さらに、生産管理コントローラ9、搬送制御コントローラ8、ストッカコントローラ21〜23、無人搬送車コントローラ41〜43は、1つのコントローラにまとめることも可能である。
【図面の簡単な説明】
【0024】
【図1】この発明の実施の形態に係る自動搬送システムの全体構成を示す図である。
【図2】実施の形態において搬送制御コントローラが新たな搬送経路の生成し直しを依頼されたときの処理の流れを示す図である。
【符号の説明】
【0025】
11〜13 ストッカ、21〜23 ストッカコントローラ、31〜33 無人搬送車走行ルート、34 無人搬送車、41〜43 無人搬送車コントローラ、51〜64 コンベヤ、7 処理装置、8 搬送制御コントローラ、9 生産管理コントローラ。

【特許請求の範囲】
【請求項1】
それぞれ被搬送物を搬送するための複数の搬送装置と、
被搬送物ごとに複数の搬送装置のうち少なくとも1つの搬送装置を介して出発点から到着点に至る搬送経路を生成し、その搬送経路上の搬送装置に搬送指示を送信する搬送制御コントローラと
を備え、前記搬送経路上の搬送装置は、前記搬送制御コントローラから搬送指示を受信してから所定時間内に被搬送物を搬送することができない場合に前記搬送制御コントローラに新たな搬送経路の生成し直しを依頼し、
前記搬送制御コントローラは、前記搬送経路上の搬送装置から新たな搬送経路の生成し直しの依頼を受信すると、搬送することができない搬送装置を経由しないで到着点に至る新たな搬送経路を生成し直し、新たな搬送経路上の搬送装置に搬送指示を送信する
ことを特徴とする自動搬送システム。
【請求項2】
前記搬送経路上の搬送装置は、故障により被搬送物を搬送することができない場合に前記搬送制御コントローラに新たな搬送経路の生成し直しを依頼する請求項1に記載の自動搬送システム。
== == ==
[作業内容] 上の自動搬送システムに関する文章を、一字も変えずに全文そのまま返してほしい。

[項目一覧]
== == ==
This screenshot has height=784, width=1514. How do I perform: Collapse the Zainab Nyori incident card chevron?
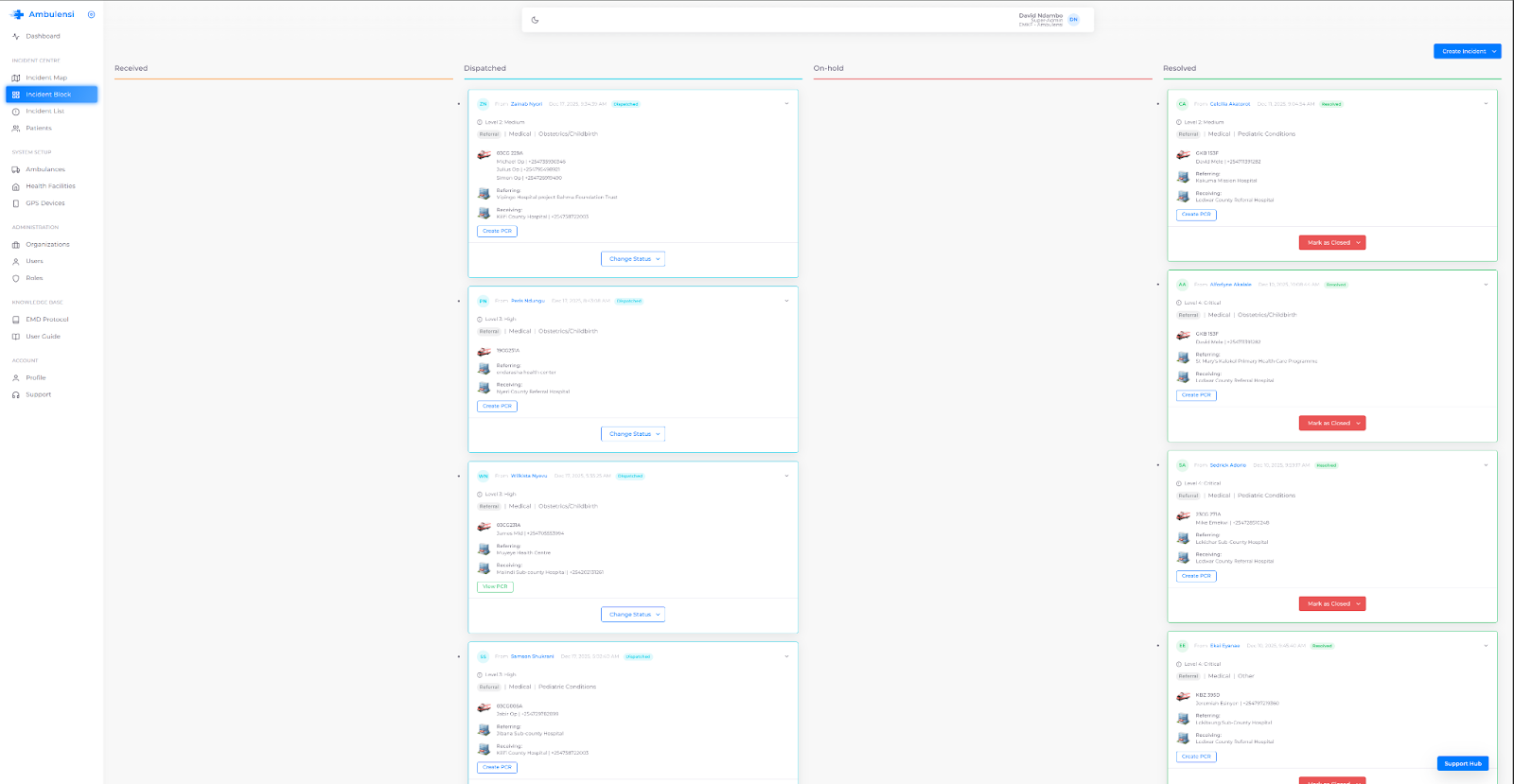[786, 104]
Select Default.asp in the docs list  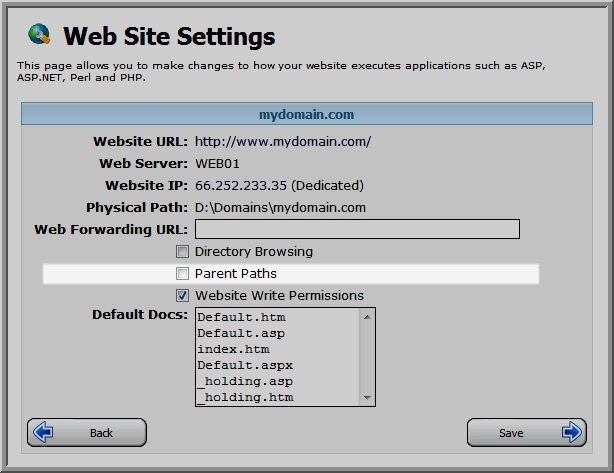coord(241,333)
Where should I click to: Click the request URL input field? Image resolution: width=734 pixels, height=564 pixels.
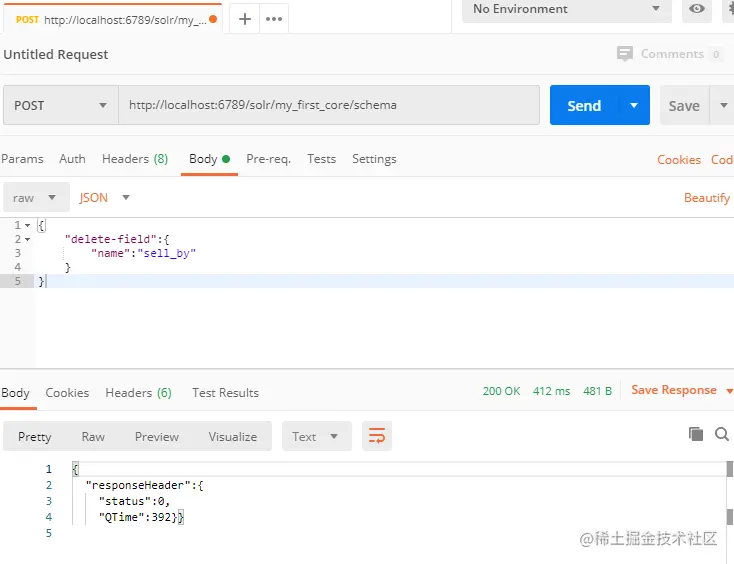click(x=328, y=105)
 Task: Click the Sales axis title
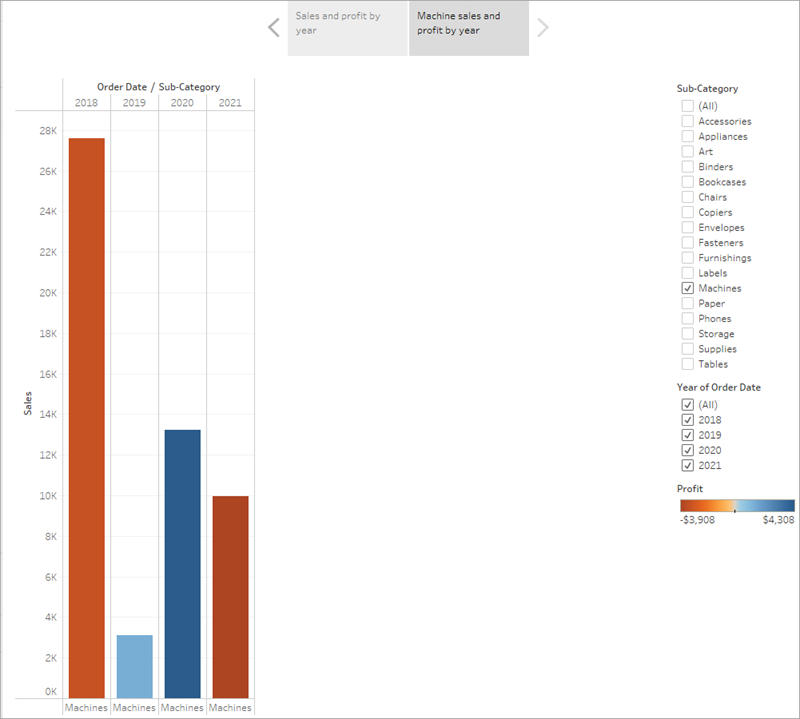(28, 403)
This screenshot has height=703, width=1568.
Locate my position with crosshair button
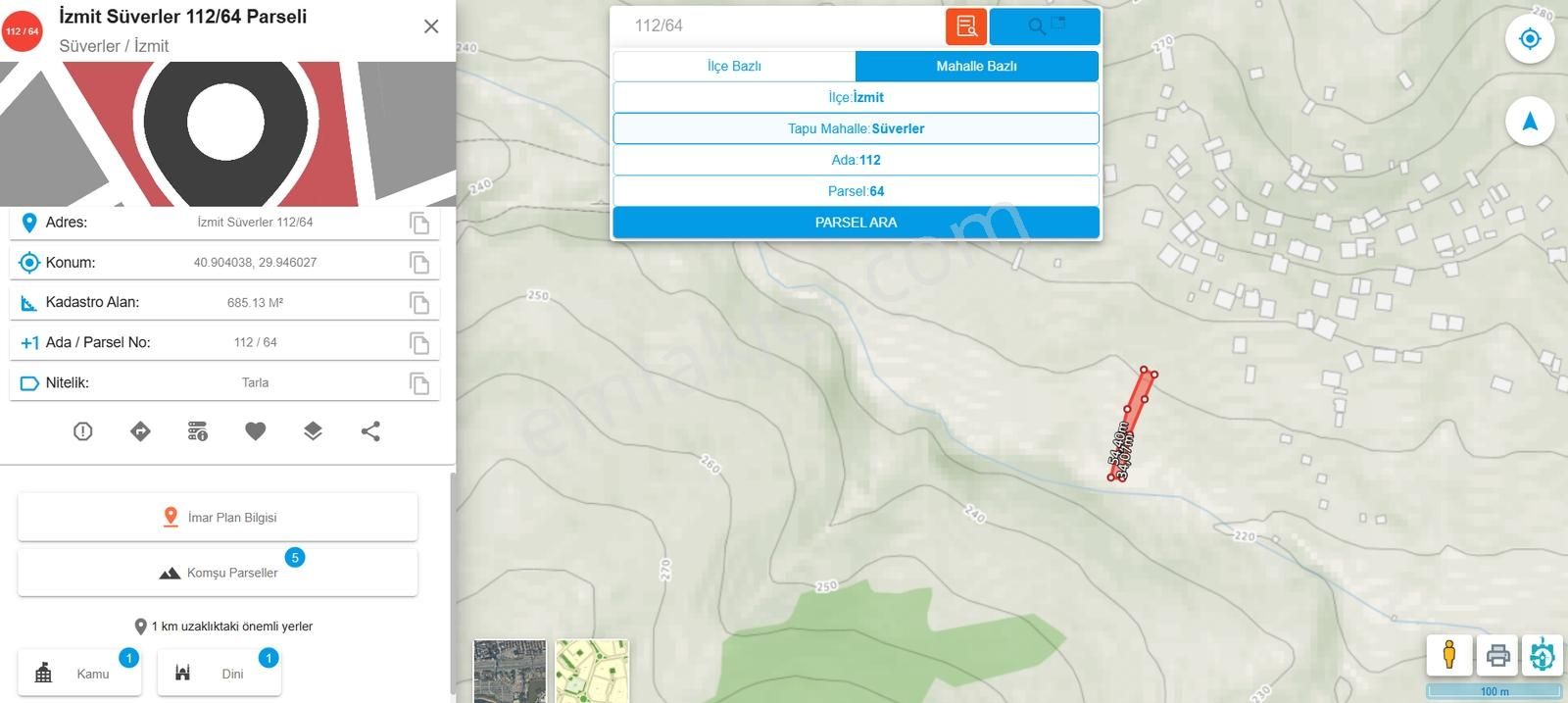pyautogui.click(x=1529, y=39)
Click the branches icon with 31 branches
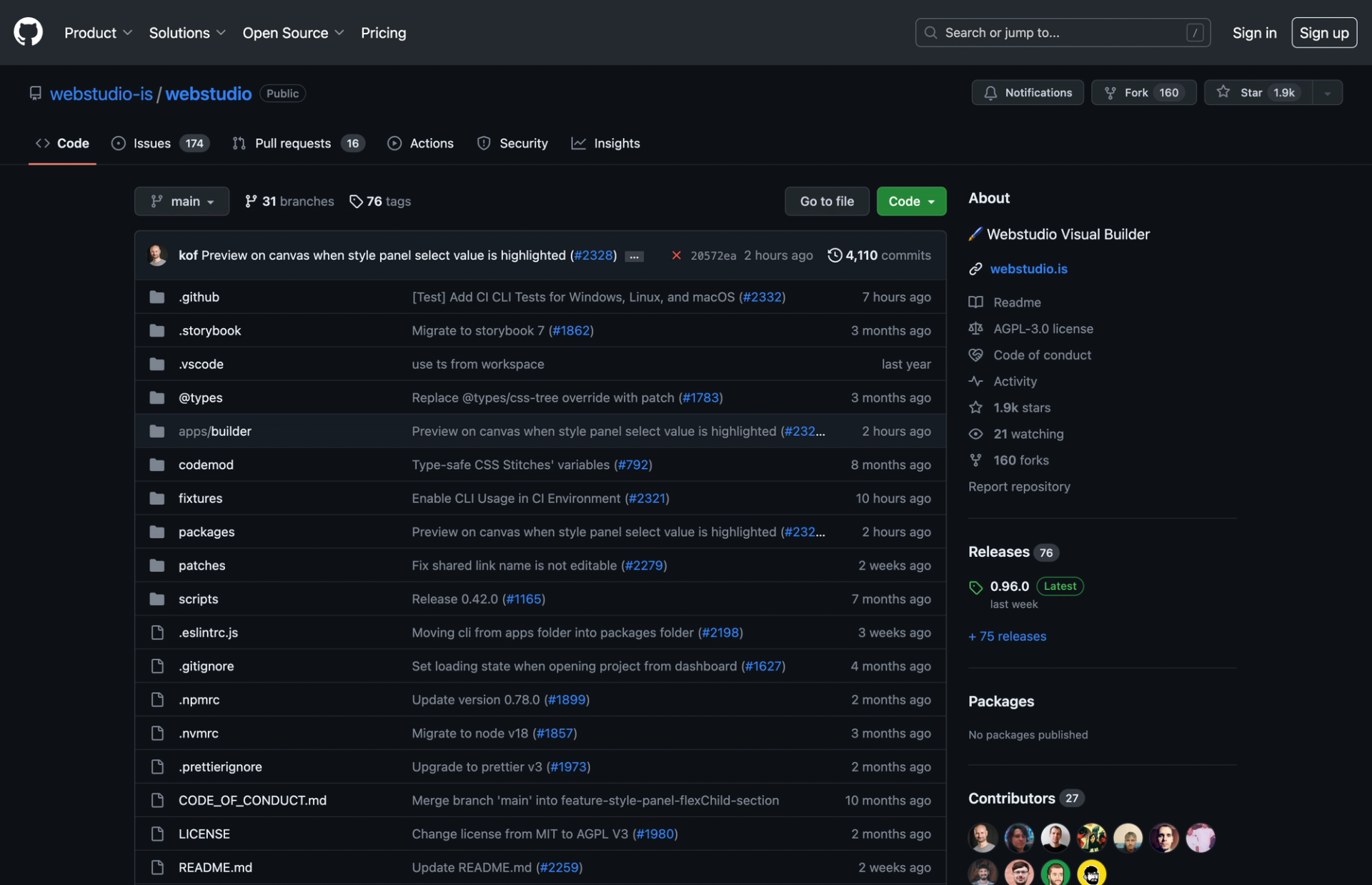Image resolution: width=1372 pixels, height=885 pixels. pyautogui.click(x=250, y=202)
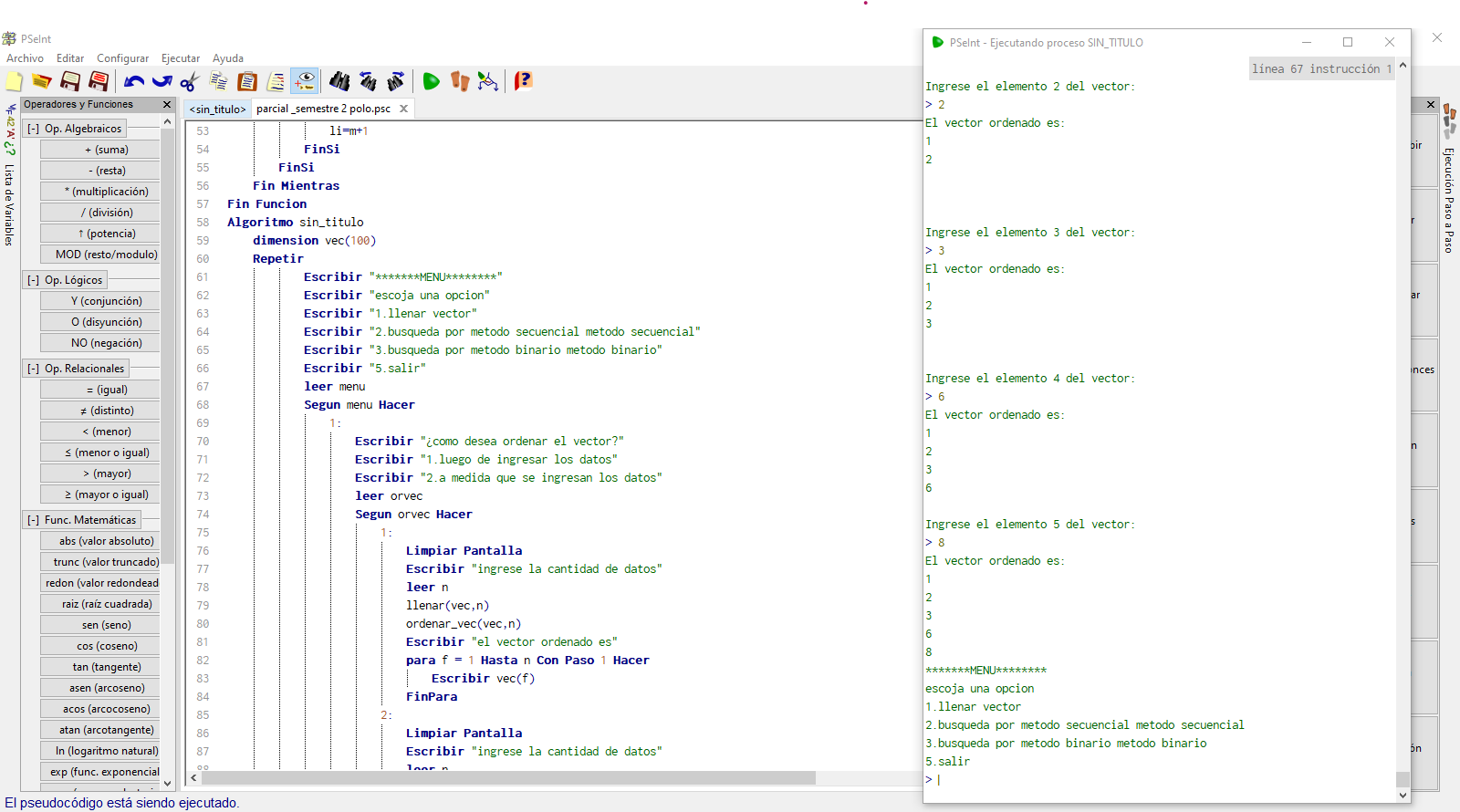1460x812 pixels.
Task: Click the Paste clipboard icon
Action: [x=246, y=81]
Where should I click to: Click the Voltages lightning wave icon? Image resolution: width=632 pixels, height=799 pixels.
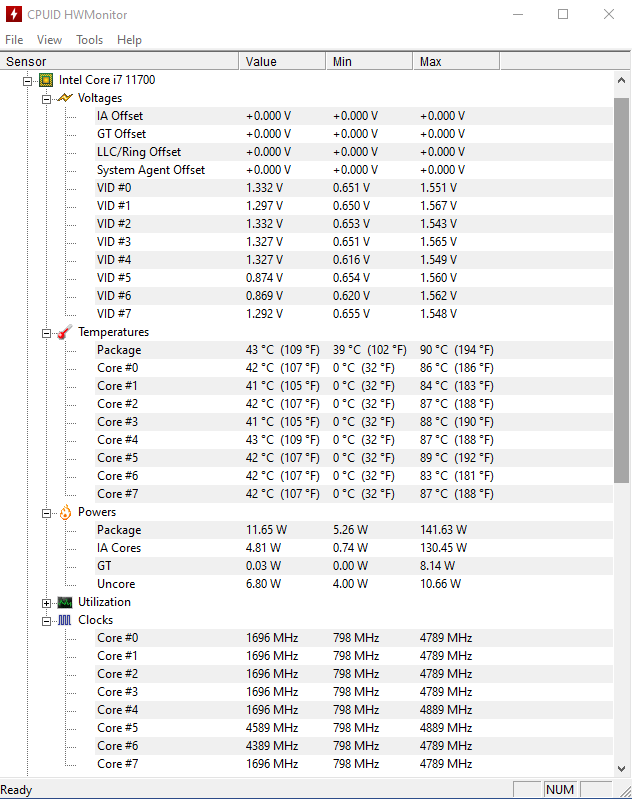tap(65, 98)
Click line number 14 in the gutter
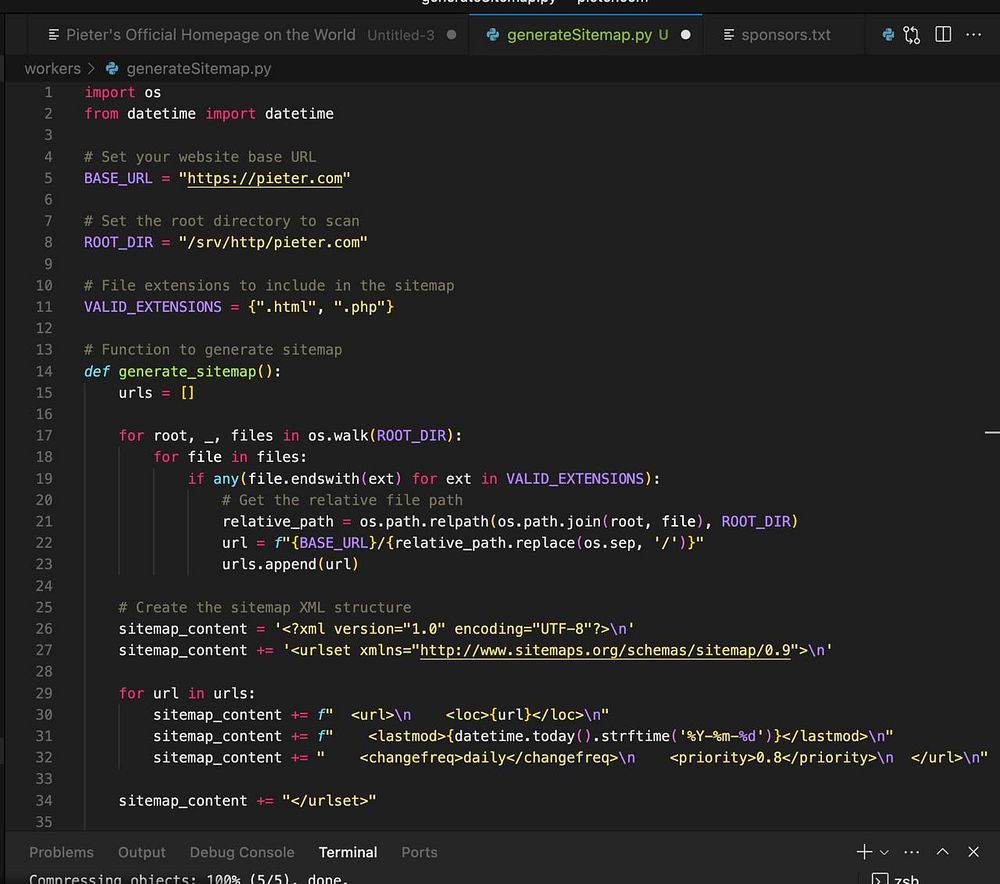Screen dimensions: 1000x884 pyautogui.click(x=44, y=371)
== == ==
[作業結果]
さらに、生産管理コントローラ9、搬送制御コントローラ8、ストッカコントローラ21〜23、無人搬送車コントローラ41〜43は、1つのコントローラにまとめることも可能である。
【図面の簡単な説明】
【0024】
【図1】この発明の実施の形態に係る自動搬送システムの全体構成を示す図である。
【図2】実施の形態において搬送制御コントローラが新たな搬送経路の生成し直しを依頼されたときの処理の流れを示す図である。
【符号の説明】
【0025】
11〜13 ストッカ、21〜23 ストッカコントローラ、31〜33 無人搬送車走行ルート、34 無人搬送車、41〜43 無人搬送車コントローラ、51〜64 コンベヤ、7 処理装置、8 搬送制御コントローラ、9 生産管理コントローラ。

【特許請求の範囲】
【請求項1】
それぞれ被搬送物を搬送するための複数の搬送装置と、
被搬送物ごとに複数の搬送装置のうち少なくとも1つの搬送装置を介して出発点から到着点に至る搬送経路を生成し、その搬送経路上の搬送装置に搬送指示を送信する搬送制御コントローラと
を備え、前記搬送経路上の搬送装置は、前記搬送制御コントローラから搬送指示を受信してから所定時間内に被搬送物を搬送することができない場合に前記搬送制御コントローラに新たな搬送経路の生成し直しを依頼し、
前記搬送制御コントローラは、前記搬送経路上の搬送装置から新たな搬送経路の生成し直しの依頼を受信すると、搬送することができない搬送装置を経由しないで到着点に至る新たな搬送経路を生成し直し、新たな搬送経路上の搬送装置に搬送指示を送信する
ことを特徴とする自動搬送システム。
【請求項2】
前記搬送経路上の搬送装置は、故障により被搬送物を搬送することができない場合に前記搬送制御コントローラに新たな搬送経路の生成し直しを依頼する請求項1に記載の自動搬送システム。